A première vue, la nouvelle évoque une affaire similaire. En juillet 2007, Microsoft annonçait en effet étendre la garantie de la Xbox 360 à trois ans (gratuitement cette fois) afin de faire taire une fois pour toutes les plaintes liées au tristement célèbre Red Ring of Death, une panne générale du système si répandue qu'elle s'est finalement imposée comme un symbole de pop culture gamer geek. La Playstation 3, elle, aurait apparemment son Yellow Light of Death, un autre phénomène de panne générale s'étant fait connaître via le web et, surtout, via une émission de la BBC diffusée en septembre dernier (même si certains ont ouvertement mis sa crédibilité en question). Mais on est à priori loin des affres connues par Microsoft. Selon plusieurs sondages plus ou moins formels, le taux de panne de la Playstation 3 se situerait aux alentours des 10-15%, légèrement au-dessus de la Wii mais très largement sous la Xbox 360.

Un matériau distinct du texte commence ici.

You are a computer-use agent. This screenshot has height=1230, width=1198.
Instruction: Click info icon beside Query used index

Si Sony se sent soudainement concerné par la "tranquillité" des usagers, c'est vraisemblablement pour une raison très simple. Aux Etats-Unis, qu'il s'agisse des incontournables Wal-Mart, Best Buy ou Target, impossible d'acheter quoi que ce soit (du radio-réveil de base à l'écran plasma dernier cri) sans se voir proposer un Protection Plan ou un Service Plan par un vendeur ravi de détailler pour vous les mille et un scénarios catastrophe pouvant menacer votre nouveau gadget. La chaîne Gamestop va même jusqu'à "assurer" un jeu vidéo acheté pour 3 dollars supplémentaires à la caisse. Or le business des extensions de garanties est extrêmement juteux. Selon l'association américaine de consommateurs Consumer Reports, rares sont les acheteurs y faisant appel après avoir souscrit, car rares sont les appareils tombant en panne durant la période de couverture, même étendue. Du profit quasi-pur pour les revendeurs, qui empochent du même coup des marges pouvant monter jusqu'à 60%.

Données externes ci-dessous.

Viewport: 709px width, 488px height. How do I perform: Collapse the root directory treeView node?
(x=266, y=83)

On comprend que Sony puisse désirer une part de ce gâteau, laissé entièrement à d'autres depuis la sortie de la Playstation 3 en 2006. Car si les derniers résultats trimestriels du groupe en février ont affiché positif pour la première fois depuis plus d'un an d'après Reuters, le géant japonais n'est pas encore sorti d'affaire, une crise sans précédent ayant provoqué le licenciement de près de 20.000 employés l'année dernière. Pour l'année fiscale 2009, dont les résultats devraient être connus très bien bientôt, Sony anticipe encore 30 milliards de yens de pertes (244 millions d'euros). "Les revenus plafonnent, déclarait un analyste en février dernier. La poursuite de la reprise du groupe l'année prochaine dépendra principalement des divisions télévision et jeux vidéo."